While Splunk started out as an on-prem company, they see the cloud as the future, and while customers aren’t being forced to move to the new cloud, it does become Splunk’s primary security offering.
Today, Splunk is announcing its new Splunk Security Cloud, a data-centric modern security operations platform that delivers enterprise-grade advanced security analytics, automated security operations, and threat intelligence through an open ecosystem.
“Historic Splunk was on prem, and even the newer products like Phantom and UBA were on-prem products,” said Eric Schou, Head of Security Marketing at Splunk. “Splunk Security cloud is where we are going, however.”
While not all customers are ready for the cloud today, enough were to push Splunk into making this move.
“This has been driven by our customers,” Schou said. “We have a large install base on-prem, and even many customers who have cloud as a strategy still want Splunk on-prem. The on-prem products aren’t going anywhere. But other customers have told us that they want to see this cloud transition happen.”
Schou said that Splunk expects to see the move to Splunk Security Cloud be gradual.
“We don’t see this as being like a light switch,” he stated. “This will happen over time. It’s tough to put down a number indicating the pace of adoption, but from what we are seeing, it has been more aggressive than we thought.”
Splunk Enterprise Security, the core SIEM product, is already in the cloud, as is Phantom, the pioneering SOAR company and product that Splunk acquired in 2018, although in the cloud it has been rebranded as Splunk SOAR.
“It’s part of a simplification of our branding,” Schou noted. “Phantom is a significant brand, but there are many customers who have no idea what Phantom is. The Phantom brand lasted three years after acquisition, which is pretty good.”
Schou also indicated that it can be deceptive to look on the shifting of on-prem products to the cloud as a simple migration process, because that’s generally not what’s happening.

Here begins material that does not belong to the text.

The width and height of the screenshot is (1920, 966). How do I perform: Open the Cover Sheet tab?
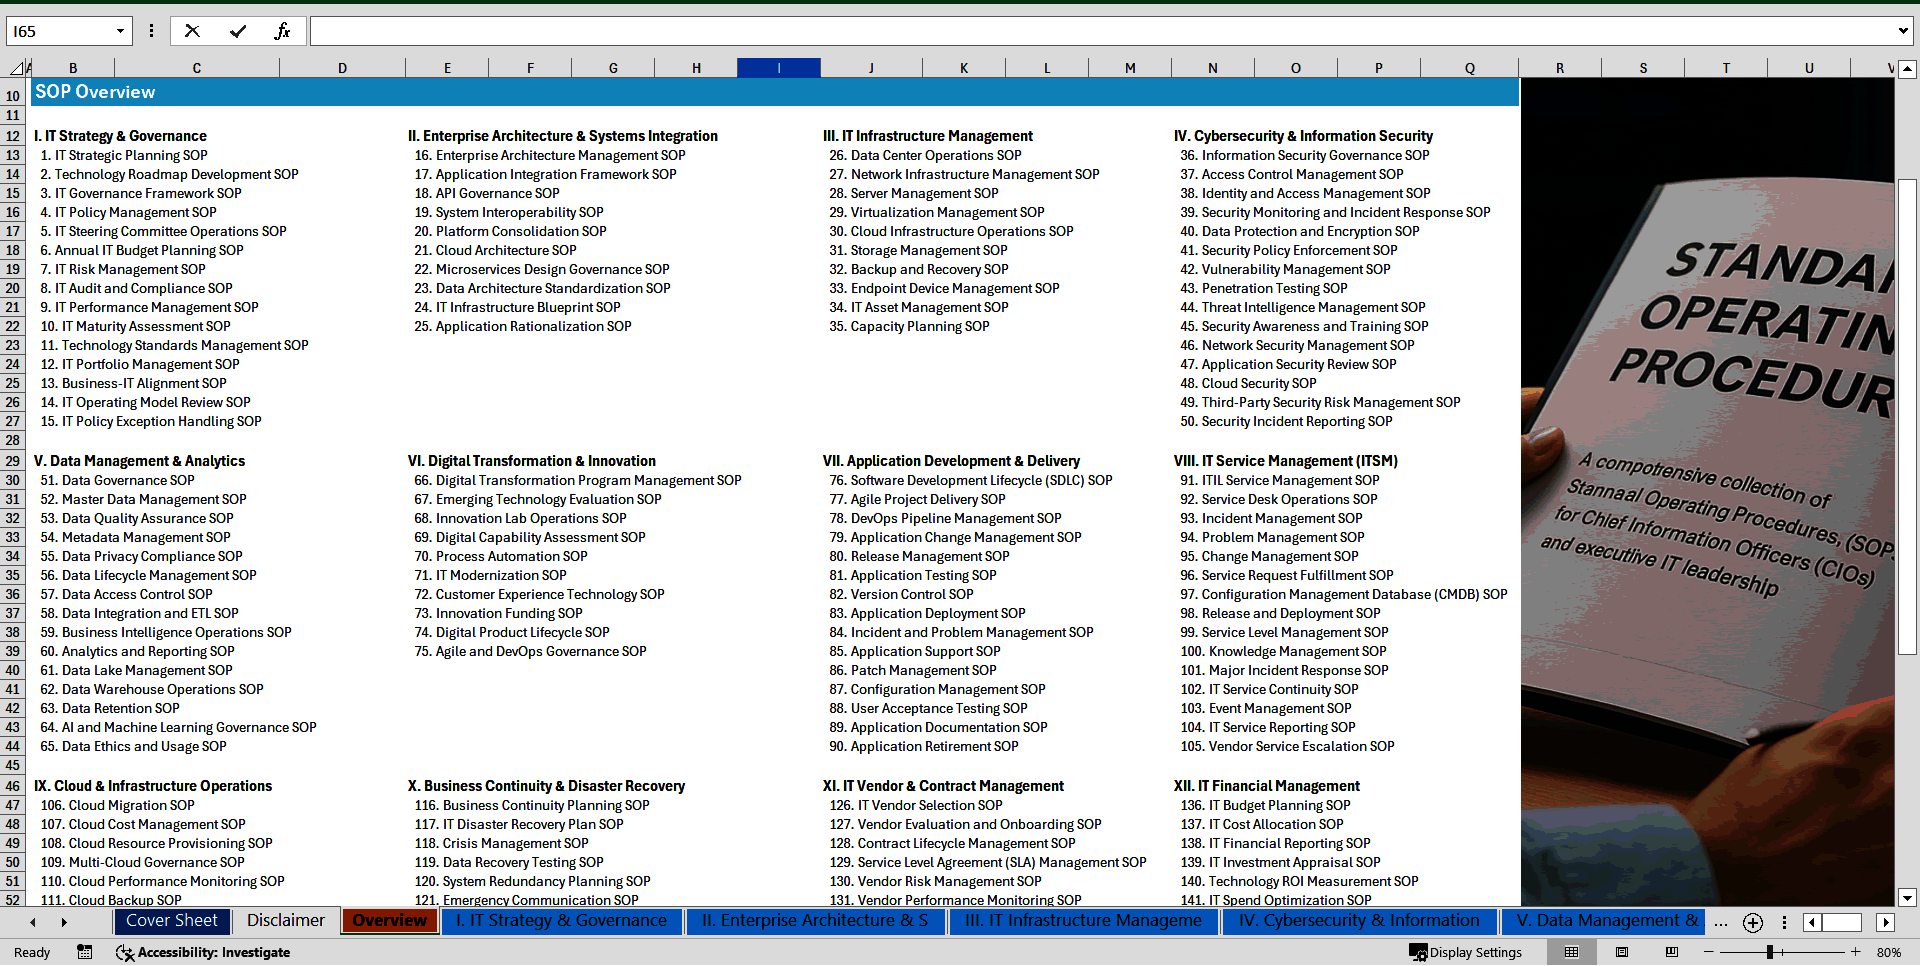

“Not everything has to be a one for one product transfer,” he said. “Features can come in separately from the on-prem products. Our ability to add features in the cloud is easier than on-prem.”
Accordingly, the components of the Splunk Security Cloud focuses on these specific capabilities, rather than on-prem products in the cloud. They are emphasizing:
- Advanced Security Analytics, which includes machine learning-powered analytics to detect and deliver key insights into multi-cloud environments.
- Automated Security Operations which drives faster time to detection, investigation and response, so that alerts that used to take 30 minutes, now can take as little as 30 seconds.
- Threat Intelligence that automatically collects, prioritizes and integrates all sources of intelligence, driving faster detections.
- An Open Ecosystem that helps correlate data across all security tools, regardless of the vendor, for increased visibility and apply prescriptive detections and guidance to detect threats faster.
“We will be adding new features, including behavioral analytics, which are entirely new,” Schou noted.
“As part of this release, we are also launching Security Analytics for AWS,” he added. “The feedback the industry – not just us – has been for years that this capability in AWS is needed to be brought to more people, who don’t have the deep staff to do it themselves. That’s what this AWS product is designed to do.”
Schou said that Splunk Security Cloud will make it easier in some ways for partners to add value and make sales.
“The Splunk Cloud is designed to make our security easier for the customer to understand and consume,” he noted. “That will also make it easier for partners to position this, for some customers who thought they might not be interested in this at all. It will also open some doors on Go-to-Market and features.”